*PROBLEM TO WORK ON*.
Count the lines below that contain the string "page", with upper and lower case matching exactly, and reply with the number alone.

*THE DATA*.
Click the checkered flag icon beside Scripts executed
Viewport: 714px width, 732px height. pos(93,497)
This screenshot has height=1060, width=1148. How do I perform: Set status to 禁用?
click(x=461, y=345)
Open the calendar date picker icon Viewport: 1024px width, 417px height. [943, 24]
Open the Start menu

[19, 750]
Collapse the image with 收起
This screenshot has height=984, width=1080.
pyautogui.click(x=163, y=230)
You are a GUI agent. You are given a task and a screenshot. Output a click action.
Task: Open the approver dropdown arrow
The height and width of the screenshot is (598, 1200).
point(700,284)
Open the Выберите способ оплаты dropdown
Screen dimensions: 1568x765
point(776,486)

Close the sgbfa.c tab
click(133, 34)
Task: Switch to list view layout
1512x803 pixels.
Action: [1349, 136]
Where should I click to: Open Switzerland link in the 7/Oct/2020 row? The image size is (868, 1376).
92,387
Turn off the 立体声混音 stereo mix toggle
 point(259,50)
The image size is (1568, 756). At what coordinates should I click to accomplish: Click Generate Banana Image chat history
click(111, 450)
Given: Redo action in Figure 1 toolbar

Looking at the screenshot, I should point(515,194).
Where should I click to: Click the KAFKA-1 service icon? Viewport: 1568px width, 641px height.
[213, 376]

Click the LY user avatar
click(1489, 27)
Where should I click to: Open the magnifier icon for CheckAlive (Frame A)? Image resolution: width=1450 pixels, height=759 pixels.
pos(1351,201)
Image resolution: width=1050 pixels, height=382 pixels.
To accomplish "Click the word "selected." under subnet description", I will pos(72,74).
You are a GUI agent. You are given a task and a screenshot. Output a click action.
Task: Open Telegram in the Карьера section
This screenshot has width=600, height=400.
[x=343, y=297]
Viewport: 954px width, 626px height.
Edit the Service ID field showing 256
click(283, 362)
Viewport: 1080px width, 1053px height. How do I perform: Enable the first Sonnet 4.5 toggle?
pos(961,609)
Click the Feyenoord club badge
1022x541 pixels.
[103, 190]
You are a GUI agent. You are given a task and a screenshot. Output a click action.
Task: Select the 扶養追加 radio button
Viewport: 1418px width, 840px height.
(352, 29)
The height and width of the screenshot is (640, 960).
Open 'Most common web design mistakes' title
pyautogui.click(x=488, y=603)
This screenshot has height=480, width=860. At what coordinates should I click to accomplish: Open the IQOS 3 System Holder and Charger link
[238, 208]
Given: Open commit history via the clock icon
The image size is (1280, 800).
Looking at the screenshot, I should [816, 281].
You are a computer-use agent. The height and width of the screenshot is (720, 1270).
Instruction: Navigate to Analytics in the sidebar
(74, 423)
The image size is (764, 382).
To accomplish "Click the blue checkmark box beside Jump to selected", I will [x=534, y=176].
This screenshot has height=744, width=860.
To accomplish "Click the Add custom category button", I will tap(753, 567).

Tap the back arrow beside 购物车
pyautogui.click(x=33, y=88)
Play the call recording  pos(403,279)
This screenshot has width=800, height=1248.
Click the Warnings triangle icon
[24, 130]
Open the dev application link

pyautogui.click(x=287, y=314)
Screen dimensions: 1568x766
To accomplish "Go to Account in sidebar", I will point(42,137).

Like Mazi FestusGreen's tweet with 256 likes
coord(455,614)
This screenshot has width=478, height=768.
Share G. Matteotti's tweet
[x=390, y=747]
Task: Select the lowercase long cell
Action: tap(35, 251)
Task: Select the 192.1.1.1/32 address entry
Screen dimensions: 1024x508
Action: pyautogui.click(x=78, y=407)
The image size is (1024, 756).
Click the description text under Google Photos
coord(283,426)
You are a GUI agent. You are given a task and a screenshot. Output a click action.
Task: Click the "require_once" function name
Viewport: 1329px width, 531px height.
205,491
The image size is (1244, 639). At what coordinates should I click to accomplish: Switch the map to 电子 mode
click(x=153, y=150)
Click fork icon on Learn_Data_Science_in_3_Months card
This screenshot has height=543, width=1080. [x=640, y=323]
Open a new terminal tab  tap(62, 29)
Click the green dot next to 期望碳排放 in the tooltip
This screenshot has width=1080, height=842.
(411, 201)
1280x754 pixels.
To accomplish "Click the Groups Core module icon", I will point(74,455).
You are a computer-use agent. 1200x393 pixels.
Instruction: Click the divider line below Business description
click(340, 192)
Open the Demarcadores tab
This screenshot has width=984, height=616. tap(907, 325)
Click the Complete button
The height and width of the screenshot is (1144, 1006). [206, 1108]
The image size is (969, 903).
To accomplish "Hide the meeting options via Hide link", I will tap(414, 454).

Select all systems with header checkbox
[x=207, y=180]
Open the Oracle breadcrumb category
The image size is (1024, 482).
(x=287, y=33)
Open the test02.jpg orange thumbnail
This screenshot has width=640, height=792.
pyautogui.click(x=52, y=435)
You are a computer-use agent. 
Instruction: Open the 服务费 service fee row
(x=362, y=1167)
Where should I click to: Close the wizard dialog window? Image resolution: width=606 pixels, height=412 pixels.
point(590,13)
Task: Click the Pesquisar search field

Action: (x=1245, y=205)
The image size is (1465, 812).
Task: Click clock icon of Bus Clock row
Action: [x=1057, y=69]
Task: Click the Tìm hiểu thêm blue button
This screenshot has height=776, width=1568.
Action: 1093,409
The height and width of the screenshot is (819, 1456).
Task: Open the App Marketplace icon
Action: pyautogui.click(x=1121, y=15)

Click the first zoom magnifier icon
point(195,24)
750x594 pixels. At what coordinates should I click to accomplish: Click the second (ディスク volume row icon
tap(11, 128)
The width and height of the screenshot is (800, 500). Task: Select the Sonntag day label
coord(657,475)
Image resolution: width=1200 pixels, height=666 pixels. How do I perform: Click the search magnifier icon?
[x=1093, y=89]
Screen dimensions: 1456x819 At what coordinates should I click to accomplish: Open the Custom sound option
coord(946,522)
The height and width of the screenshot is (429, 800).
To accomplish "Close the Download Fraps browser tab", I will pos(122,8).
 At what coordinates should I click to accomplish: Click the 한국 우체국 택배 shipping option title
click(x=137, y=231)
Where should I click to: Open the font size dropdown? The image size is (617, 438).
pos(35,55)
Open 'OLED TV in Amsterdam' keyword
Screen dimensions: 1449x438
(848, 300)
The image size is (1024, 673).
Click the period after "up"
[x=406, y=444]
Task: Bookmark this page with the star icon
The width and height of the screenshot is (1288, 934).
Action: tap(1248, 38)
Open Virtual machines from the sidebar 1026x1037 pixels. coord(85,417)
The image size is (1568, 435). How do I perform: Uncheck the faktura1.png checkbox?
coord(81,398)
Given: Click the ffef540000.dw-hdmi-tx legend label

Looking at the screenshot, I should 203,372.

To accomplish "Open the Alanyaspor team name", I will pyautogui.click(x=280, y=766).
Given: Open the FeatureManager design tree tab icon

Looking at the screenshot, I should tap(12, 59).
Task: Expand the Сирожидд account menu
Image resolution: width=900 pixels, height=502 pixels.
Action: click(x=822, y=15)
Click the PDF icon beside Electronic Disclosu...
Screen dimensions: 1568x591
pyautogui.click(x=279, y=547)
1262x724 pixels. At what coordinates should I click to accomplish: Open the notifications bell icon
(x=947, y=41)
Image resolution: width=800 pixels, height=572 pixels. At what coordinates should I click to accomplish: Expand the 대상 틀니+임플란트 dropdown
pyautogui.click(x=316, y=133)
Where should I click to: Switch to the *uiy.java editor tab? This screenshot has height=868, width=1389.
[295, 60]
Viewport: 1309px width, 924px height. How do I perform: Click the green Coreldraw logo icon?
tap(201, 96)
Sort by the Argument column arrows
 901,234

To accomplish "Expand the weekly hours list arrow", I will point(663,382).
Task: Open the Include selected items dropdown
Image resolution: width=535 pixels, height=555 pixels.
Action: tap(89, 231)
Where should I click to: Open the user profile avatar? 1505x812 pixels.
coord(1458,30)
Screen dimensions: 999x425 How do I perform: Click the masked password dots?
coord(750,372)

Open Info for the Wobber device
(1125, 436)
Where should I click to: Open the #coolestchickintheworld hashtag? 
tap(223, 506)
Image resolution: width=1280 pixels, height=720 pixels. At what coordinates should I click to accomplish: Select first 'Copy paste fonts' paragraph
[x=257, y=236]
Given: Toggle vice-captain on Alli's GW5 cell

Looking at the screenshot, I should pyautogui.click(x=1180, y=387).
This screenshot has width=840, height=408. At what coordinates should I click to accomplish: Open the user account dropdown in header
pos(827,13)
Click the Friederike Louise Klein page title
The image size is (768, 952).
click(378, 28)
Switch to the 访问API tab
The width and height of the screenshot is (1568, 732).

*THE ANSWER*.
2